#### Exercise aim
Show the lines below where "product" occurs.

========================

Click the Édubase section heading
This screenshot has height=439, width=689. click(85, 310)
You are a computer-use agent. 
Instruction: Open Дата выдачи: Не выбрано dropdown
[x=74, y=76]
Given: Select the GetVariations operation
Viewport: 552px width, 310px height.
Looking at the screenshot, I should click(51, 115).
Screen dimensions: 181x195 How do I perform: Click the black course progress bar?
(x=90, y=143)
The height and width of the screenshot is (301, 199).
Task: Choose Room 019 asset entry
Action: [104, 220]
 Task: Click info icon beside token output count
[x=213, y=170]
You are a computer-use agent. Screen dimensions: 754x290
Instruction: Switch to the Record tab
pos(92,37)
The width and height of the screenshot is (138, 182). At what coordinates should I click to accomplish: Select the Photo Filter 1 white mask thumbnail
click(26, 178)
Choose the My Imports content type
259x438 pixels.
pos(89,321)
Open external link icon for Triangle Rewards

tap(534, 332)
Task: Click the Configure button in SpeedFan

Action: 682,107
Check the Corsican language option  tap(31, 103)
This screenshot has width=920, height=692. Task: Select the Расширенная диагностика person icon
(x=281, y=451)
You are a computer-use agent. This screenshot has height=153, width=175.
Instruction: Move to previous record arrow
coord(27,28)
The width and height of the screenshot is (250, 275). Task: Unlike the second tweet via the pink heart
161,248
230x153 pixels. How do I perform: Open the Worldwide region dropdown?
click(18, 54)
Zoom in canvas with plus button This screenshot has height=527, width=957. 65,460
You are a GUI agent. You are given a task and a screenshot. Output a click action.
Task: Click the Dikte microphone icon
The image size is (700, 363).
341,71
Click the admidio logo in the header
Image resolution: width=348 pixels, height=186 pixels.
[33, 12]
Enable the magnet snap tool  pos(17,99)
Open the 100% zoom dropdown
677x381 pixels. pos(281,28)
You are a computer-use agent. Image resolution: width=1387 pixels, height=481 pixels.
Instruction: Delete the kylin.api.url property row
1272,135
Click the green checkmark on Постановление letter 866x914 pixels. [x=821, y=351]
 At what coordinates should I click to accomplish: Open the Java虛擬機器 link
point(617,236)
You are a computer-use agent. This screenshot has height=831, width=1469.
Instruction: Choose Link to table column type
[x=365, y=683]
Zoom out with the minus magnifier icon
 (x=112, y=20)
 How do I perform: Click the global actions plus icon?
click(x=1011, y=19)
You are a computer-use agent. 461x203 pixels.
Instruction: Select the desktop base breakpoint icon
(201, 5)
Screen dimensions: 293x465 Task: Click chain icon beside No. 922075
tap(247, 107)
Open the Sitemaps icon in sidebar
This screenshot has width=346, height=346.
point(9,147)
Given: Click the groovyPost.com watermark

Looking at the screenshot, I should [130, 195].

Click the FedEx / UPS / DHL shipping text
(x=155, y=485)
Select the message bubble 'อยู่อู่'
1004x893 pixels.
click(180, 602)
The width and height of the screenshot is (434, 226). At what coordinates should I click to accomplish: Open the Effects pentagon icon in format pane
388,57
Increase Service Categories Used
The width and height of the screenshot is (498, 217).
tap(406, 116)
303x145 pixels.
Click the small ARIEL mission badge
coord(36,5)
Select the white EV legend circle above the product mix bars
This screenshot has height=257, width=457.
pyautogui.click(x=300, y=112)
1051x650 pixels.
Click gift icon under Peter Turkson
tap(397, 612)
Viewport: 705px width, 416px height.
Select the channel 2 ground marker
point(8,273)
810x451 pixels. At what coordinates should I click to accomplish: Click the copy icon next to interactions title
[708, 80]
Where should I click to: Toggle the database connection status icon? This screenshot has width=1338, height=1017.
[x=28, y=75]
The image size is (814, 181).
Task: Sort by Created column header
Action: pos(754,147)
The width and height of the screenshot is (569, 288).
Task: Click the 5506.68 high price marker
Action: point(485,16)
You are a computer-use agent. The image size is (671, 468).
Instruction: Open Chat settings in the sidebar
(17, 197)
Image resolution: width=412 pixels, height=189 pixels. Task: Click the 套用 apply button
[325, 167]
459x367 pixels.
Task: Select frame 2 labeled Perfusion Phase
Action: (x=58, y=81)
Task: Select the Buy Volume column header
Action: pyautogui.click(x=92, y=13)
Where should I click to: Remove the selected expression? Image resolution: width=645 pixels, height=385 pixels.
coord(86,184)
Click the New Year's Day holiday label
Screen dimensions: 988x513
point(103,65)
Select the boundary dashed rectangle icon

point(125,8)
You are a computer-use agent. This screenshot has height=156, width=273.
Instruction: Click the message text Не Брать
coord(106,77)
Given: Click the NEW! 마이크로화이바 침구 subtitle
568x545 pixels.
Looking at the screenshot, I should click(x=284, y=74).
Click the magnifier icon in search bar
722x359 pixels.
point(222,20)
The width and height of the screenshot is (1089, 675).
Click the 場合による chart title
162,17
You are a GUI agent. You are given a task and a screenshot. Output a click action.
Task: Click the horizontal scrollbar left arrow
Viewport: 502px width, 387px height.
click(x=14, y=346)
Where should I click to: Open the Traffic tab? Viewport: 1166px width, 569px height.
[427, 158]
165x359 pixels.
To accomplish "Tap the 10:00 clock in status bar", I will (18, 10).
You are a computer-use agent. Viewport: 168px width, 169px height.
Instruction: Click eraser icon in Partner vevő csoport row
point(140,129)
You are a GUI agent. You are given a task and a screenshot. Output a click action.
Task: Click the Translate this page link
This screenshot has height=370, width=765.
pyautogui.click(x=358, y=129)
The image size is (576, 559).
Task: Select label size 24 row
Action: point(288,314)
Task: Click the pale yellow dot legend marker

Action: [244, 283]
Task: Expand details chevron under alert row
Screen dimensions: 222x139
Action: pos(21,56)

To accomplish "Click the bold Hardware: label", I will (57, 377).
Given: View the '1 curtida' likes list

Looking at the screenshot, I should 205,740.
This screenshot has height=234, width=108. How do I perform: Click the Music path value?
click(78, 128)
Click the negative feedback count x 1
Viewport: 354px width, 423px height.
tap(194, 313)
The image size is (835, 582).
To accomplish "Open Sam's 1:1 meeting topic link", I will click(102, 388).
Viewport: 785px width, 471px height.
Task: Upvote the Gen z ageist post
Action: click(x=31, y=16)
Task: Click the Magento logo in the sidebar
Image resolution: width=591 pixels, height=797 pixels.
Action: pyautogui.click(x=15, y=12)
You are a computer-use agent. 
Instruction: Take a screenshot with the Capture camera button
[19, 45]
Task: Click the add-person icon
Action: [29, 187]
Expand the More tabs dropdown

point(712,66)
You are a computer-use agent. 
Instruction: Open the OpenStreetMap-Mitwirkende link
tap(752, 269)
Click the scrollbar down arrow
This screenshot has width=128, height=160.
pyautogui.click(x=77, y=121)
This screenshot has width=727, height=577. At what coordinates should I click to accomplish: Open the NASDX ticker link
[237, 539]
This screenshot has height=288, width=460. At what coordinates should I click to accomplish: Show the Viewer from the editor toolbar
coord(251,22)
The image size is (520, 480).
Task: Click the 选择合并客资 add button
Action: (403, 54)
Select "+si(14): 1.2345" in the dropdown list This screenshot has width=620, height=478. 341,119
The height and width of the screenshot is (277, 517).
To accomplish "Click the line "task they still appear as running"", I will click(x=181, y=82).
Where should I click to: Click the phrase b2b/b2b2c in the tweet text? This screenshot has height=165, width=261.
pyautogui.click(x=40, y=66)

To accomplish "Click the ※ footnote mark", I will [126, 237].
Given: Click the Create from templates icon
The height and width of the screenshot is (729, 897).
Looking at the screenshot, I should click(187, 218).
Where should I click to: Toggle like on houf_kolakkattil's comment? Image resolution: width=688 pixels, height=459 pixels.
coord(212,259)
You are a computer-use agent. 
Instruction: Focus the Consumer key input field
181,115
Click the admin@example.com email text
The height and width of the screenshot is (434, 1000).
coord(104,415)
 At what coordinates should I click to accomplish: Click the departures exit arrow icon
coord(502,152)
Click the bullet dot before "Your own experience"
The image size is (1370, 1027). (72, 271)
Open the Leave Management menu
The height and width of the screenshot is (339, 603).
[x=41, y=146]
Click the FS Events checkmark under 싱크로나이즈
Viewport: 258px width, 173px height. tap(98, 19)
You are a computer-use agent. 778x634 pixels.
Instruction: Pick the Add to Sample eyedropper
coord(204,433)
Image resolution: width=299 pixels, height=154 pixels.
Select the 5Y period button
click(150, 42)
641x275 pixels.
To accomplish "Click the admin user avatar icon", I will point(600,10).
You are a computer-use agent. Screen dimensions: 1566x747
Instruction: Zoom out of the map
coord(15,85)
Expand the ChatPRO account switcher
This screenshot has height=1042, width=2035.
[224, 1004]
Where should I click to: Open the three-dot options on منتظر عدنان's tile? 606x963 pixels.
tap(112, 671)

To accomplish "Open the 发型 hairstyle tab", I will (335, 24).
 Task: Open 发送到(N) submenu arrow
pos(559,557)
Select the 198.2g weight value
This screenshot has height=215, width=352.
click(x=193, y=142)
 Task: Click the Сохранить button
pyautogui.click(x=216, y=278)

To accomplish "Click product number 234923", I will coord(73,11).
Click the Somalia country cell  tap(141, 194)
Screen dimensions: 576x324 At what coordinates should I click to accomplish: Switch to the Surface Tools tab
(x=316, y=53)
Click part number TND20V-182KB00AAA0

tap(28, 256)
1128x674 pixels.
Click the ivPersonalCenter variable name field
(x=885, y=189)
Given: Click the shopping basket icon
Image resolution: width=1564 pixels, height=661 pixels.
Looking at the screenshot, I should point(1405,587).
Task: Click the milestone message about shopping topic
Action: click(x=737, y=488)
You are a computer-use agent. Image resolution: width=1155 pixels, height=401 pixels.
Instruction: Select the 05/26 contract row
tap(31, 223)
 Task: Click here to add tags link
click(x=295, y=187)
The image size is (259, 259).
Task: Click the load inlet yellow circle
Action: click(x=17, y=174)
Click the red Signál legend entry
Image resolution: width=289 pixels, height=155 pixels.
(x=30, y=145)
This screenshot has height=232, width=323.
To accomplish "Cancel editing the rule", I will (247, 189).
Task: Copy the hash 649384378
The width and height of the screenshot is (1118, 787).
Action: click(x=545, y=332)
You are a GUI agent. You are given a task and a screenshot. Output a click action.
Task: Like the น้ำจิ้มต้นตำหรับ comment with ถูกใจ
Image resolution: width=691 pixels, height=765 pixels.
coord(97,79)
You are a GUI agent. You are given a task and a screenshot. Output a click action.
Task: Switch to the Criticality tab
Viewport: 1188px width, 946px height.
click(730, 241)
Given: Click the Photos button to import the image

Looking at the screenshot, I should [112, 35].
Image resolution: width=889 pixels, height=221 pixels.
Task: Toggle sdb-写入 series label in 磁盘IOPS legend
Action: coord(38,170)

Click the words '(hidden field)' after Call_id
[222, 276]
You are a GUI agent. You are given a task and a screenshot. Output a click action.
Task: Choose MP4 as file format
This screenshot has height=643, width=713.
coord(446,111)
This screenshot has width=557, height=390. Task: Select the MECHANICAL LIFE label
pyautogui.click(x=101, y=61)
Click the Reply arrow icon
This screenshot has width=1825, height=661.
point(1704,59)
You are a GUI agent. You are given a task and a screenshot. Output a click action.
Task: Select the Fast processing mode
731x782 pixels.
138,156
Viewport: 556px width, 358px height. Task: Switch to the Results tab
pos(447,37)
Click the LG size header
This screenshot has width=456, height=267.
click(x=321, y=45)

========================

#### Completed task
Select the white EV legend circle above the product mix bars
To accomplish "Click product number 234923", I will coord(73,11).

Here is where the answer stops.